Big Dutch footprint on 2013 Bucket Regattas
ST. BARTHS _ The annual St. Barths Bucket Regattas have long been exceptional rites of spring for exceptional super yachts. Their 2013 edition (March 23-31) set the bar even higher. No fewer than 35 majestic ocean racers converged on this Caribbean island. They revealed the depth and expertise of Dutch naval design and construction. A quarter of the St. Barths entries either came off a Dutch naval designer’s drawing board or were built by a Dutch yard.
The 2013 event began on a high note: a race of 5 J Boats. The world has not seen a race of that many Js since 1930. Three of those 5 Js _ the Hanuman (42m), Lionheart (43m) and Rainbow (40m) _ are all Dutch-built and designed. The other 2 _ Ranger (41m) and Velsheda (40m) _ have US and Danish roots. The aluminum-hulled Hanuman (built by Royal Huisman, designed by Dykstra Naval Architects) was declared the winner. She is a 2009 replica of the steel-hulled Endeavour II which made an unsuccessful run for the 1937 America’s Cup.

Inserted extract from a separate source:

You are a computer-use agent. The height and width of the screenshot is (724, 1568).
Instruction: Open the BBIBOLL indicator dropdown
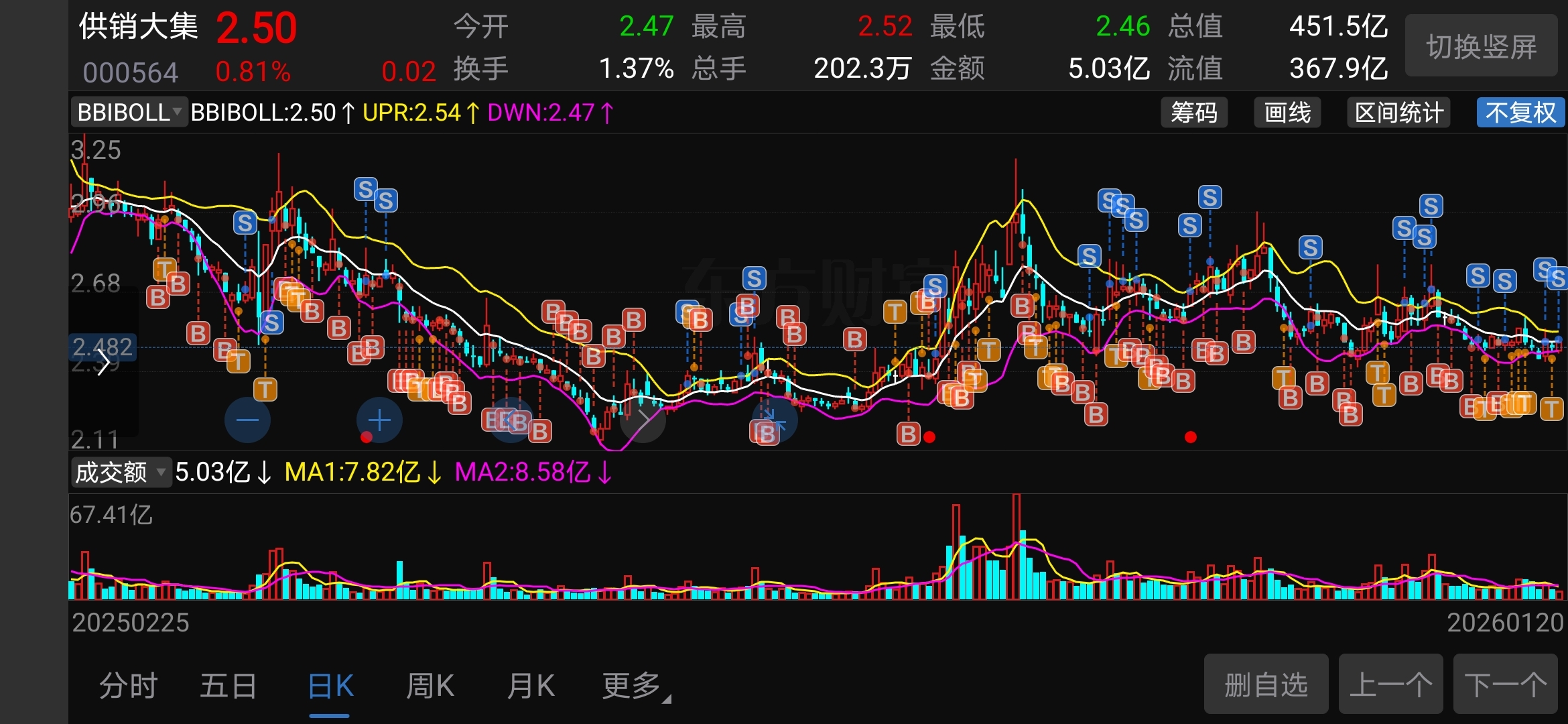[129, 113]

The St. Barths event is divided into 4 classes: Les Mademoiselles des Mers, Les Grandes Dames des Mers, Les Gazelles des Mers and the J Class _ boats of exceptional elegance _ has its roots in the early years of the America’s Cup. Of the 35 entries, 11 were longer than 50 meters. The longest entry was the 88m Dykstra-designed Maltese Falcon.
The Bucket Regattas began modestly in Nantucket in 1987 with 7 boats. They have since attracted an army of devoted participants, sponsors and supporters. By now, applicants overwhelm organizers even before the latter have published their Notice of Race. The race is keen to preserve its non-commercial nature. Sponsors are the marine industry, notably shipyards like Royal Huisman Shipyard, Holland Jachtbouw and others. They are told to treat the race as a networking, not a marketing opportunity. And if they need to explain the difference to their representatives, they are sending the wrong people to St. Barths.
The Bucket’s rating process uses length, weight, draft, ballast, rig and sail characteristics to calculate sailing performance. This works well and guarantees that an entire fleet converges on the finish line at roughly the same time.